AnyMAL: An Efficient and Scalable Any-Modality Augmented Language Model

Shane (Seungwhan) Moon Is a Research Scientist at Meta Reality Labs.

He and the Meta team have just released their most recent work – AnyMAL — a unified Multimodal LLM built on Llama-2 that can reason over various inputs, e.g. images, audio, motion sensors.

Check out their research paper for more information on the model training, evaluation, safety and more! (https://lnkd.in/ggabfced)

Title: AnyMAL: An Efficient and Scalable Any-Modality Augmented Language Model

Authors: Seungwhan Moon, Andrea Madotto, Zhaojiang Lin, Tushar Nagarajan, Matt Smith, Shashank Jain, Chun-Fu Yeh, Prakash Murugesan, Peyman Heidari, Yue Liu, Kavya Srinet, Babak Damavandi, Anuj Kumar

Affiliation: Meta & Meta Reality Labs

Summary: We present Any-Modality Augmented Language Model (AnyMAL), a unified model that reasons over diverse input modality signals (i.e. text, image, video, audio, IMU motion sensor), and generates textual responses.
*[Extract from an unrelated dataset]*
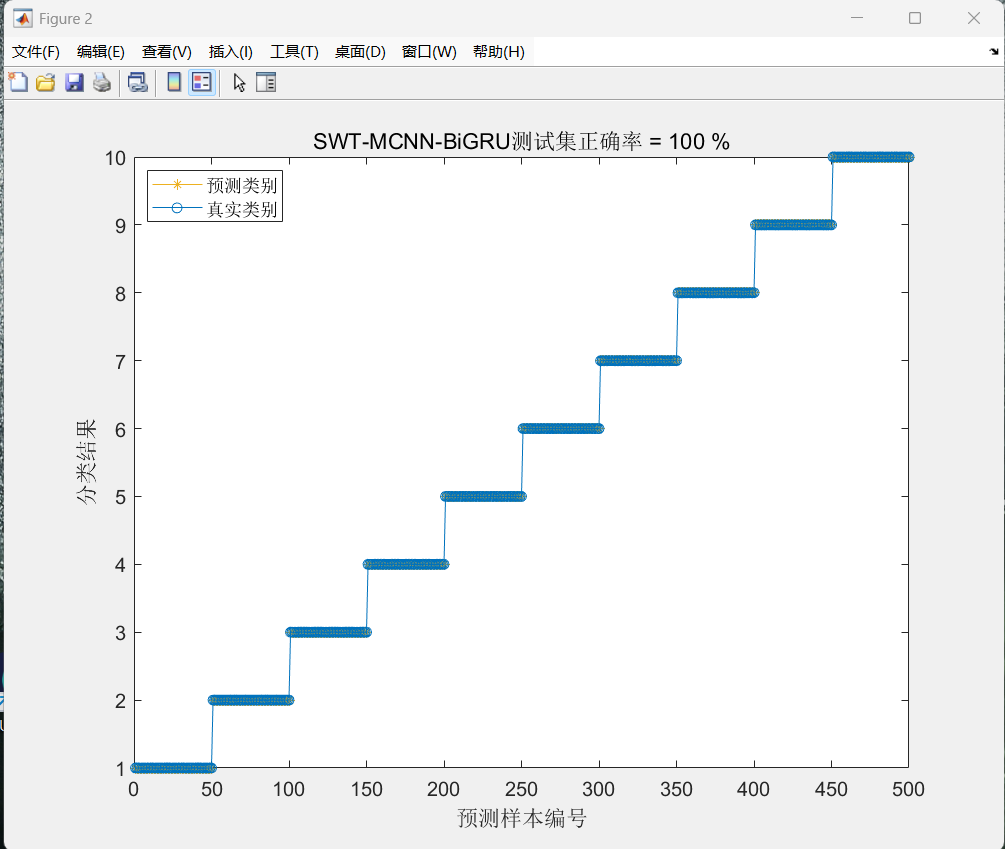Activate the edit plot arrow tool
Image resolution: width=1005 pixels, height=849 pixels.
pyautogui.click(x=240, y=82)
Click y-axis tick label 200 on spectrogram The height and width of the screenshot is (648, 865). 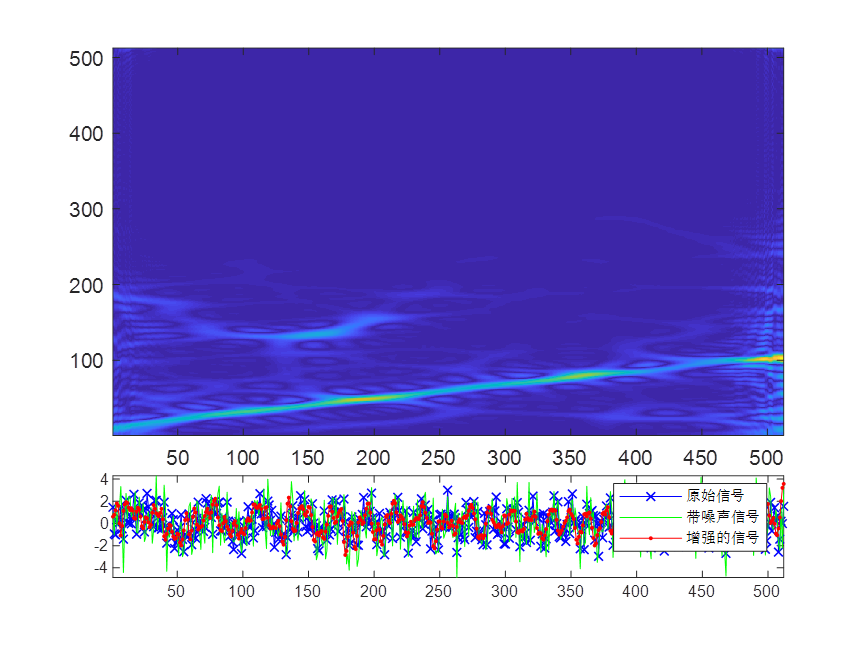tap(88, 285)
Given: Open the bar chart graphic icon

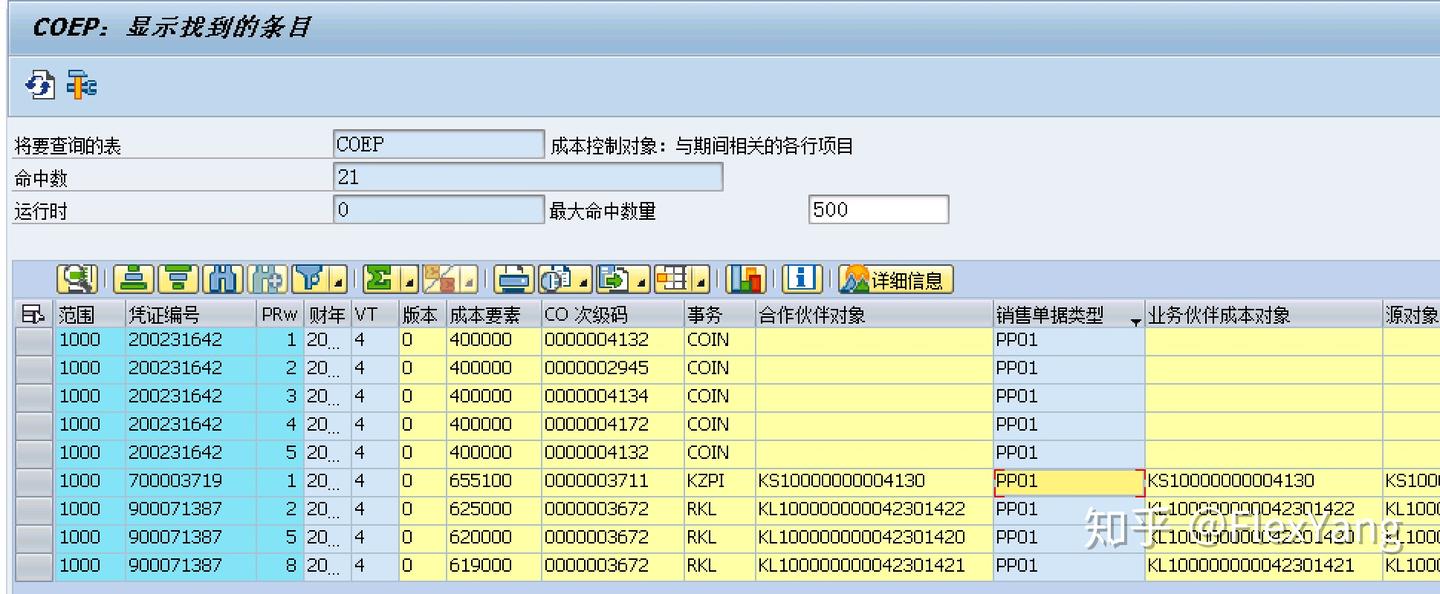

AnyMAL inherits the powerful text-based reasoning abilities of the state-of-the-art LLMs including LLaMA-2 (70B), and converts modality-specific signals to the joint textual space through a pre-trained aligner module. To further strengthen the multimodal LLM’s capabilities, we fine-tune the model with a multimodal instruction set manually collected to cover diverse topics and tasks beyond simple QAs. We conduct comprehensive empirical analysis comprising both human and automatic evaluations, and demonstrate state-of-the-art performance on various multimodal tasks.

AnyMAL Overview

The paper introduces the Any-Modality Augmented Language Model (AnyMAL). This model can reason over various input modalities like text, image, video, audio, and IMU motion sensor, producing textual responses. It builds upon the capabilities of state-of-the-art Large Language Models (LLMs) and uses a pre-trained aligner module to convert modality-specific signals to a joint textual space. The model has been fine-tuned with a multimodal instruction set to cover diverse topics beyond simple Q&A. Comprehensive evaluations show state-of-the-art performance on various multimodal tasks.

Methodology

The underlying methodology that powers AnyMAL is groundbreaking, especially when considering its vast range of potential uses. The team of researchers harnessed the power of open-source tools and scalable strategies to train this advanced multimodal language model.

A pivotal innovation in this process is the introduction of the Multimodal Instruction Tuning dataset (MM-IT). This dataset is not just any collection; it is a carefully crafted compilation of annotations tailored for multimodal instructional data. The MM-IT dataset was instrumental in the training phase of AnyMAL, equipping it with the capability to comprehend and react to instructions that merge multiple sensory data points.

What truly sets AnyMAL apart is its adeptness at seamlessly integrating multiple modalities. Its proficiency is evident across a spectrum of tasks, and this becomes even more pronounced when juxtaposed against other vision-language models.

AnyMAL Examples:

Through different demonstrations, the prowess of AnyMAL becomes undeniably evident.

From AnyMAL: An Efficient and Scalable Any-Modality Augmented Language Model

In this creative writing example, AnyMAL responds to the prompt, “Write a joke about it,” with a funny response related to the image of a Lego nutcracker doll. This showcases its visual recognition skills and its capacity for creativity and humor.

From AnyMAL: An Efficient and Scalable Any-Modality Augmented Language Model

In this recommendation query, regarding wine pairing with steak, AnyMAL accurately identifies the wine that pairs better with steak based on the image of two wine bottles. This demonstrates its ability to provide practical recommendations grounded in a visual context.

From AnyMAL: An Efficient and Scalable Any-Modality Augmented Language Model

In this question-and-answering scenario, AnyMAL correctly identifies the Arno River in an image of Florence, Italy, and provides information about its length. This highlights its strong object recognition and factual knowledge capabilities.

Summary:

AnyMAL marks a major advancement in understanding language across multiple modes. It tackles a core challenge in AI, allowing machines to understand and produce language while integrating a range of sensory data. Built on an extensive multimodal dataset and robust training, AnyMAL excels in numerous activities, ranging from imaginative writing to actionable suggestions and information extraction.